After the End

Dennis Kelly
Stratford East
Theatre Royal Stratford East

Amaka Okafor as Louise and Nick Blood as Mark Credit: The Other Richard
Nick Blood as Mark and Amaka Okafor as Louise Credit: The Other Richard
Nick Blood as Mark and Amaka Okafor as Louise Credit: The Other Richard

Work colleagues thought it was typically weird of nerdish reprographics assistant Mark to buy a place with a fallout shelter in the back garden, but now it proves to have been a wise choice and good that he has kept it stocked with provisions, for that is where After The End finds him with Louise, a co-worker it seems he has always fancied.

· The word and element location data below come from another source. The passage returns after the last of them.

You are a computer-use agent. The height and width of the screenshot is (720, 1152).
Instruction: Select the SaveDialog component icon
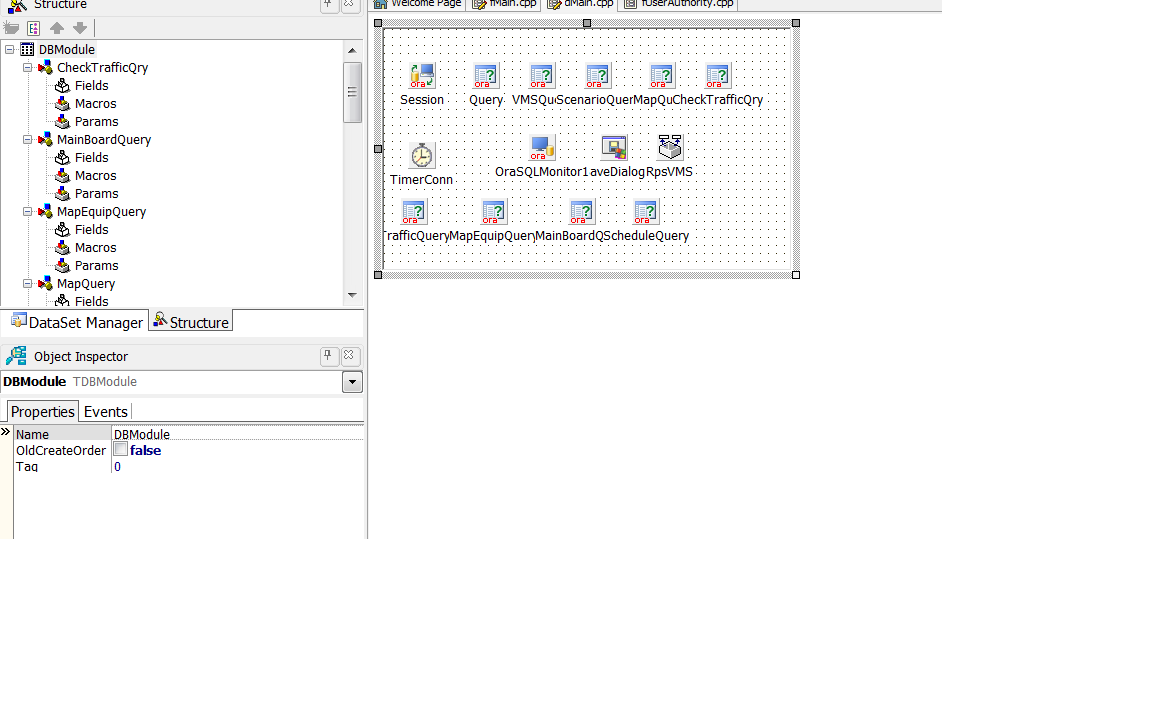pos(614,148)
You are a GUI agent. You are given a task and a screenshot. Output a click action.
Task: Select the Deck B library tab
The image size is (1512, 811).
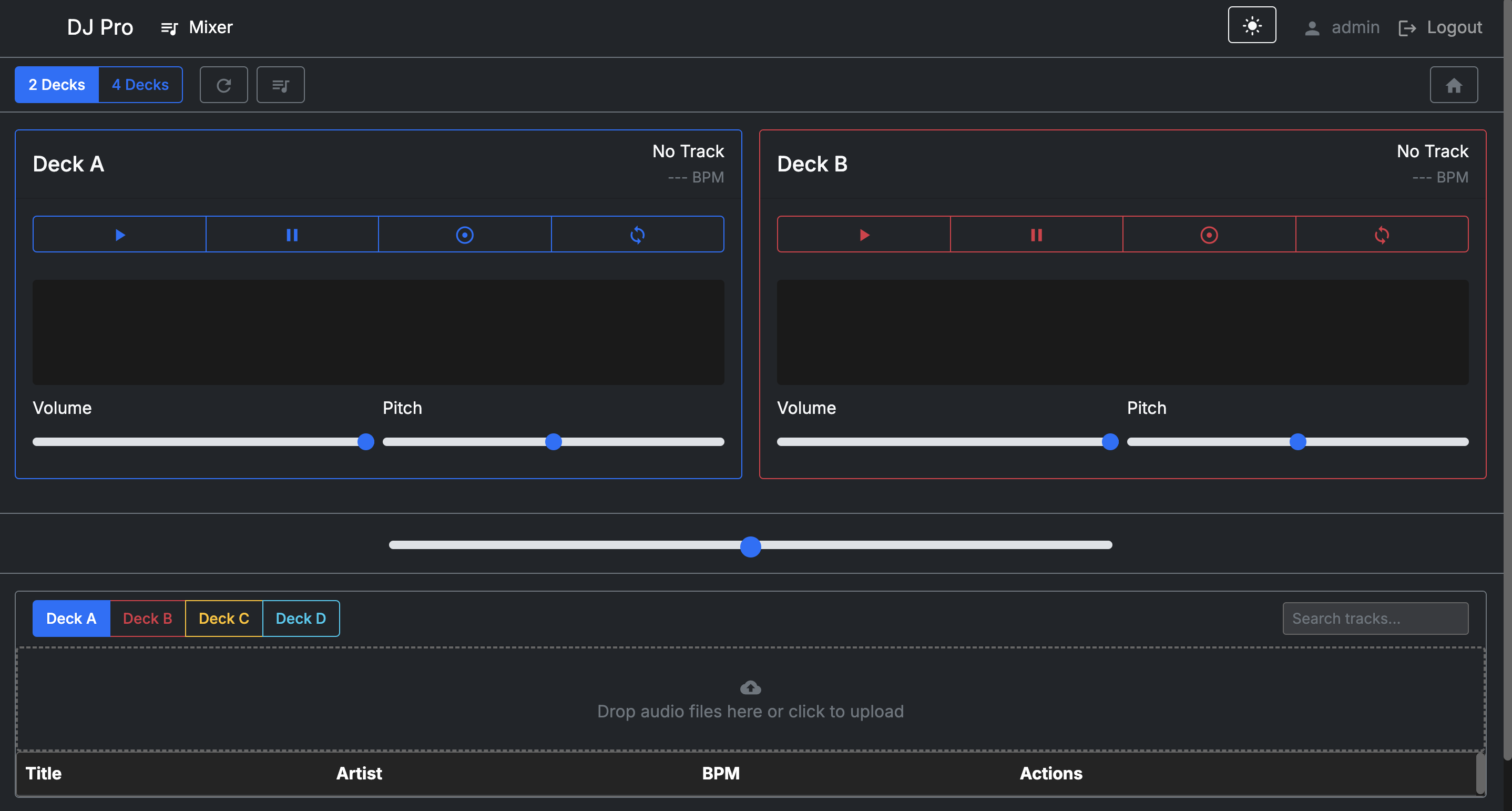147,619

Louise knows she was at an office leaving party but has no idea of what has happened or how she got there but he explains. There has been a nuclear explosion, a “suitcase bomb” he thinks not a missile strike. Somehow, they were both sheltered from the initial blast and radiation and he had been able to pick her up and carry her through the wrecked streets and dead bodies until he recognised his neighbour’s patterned driveway, locate the entrance and bring her to safety before the radioactive ash started falling.

“I kept it stocked,” says Mark, “because the world has gone fucking insane.” They check out the canned food, plenty for one for a fortnight, carefully rationed it should feed them both. Now they must wait it out.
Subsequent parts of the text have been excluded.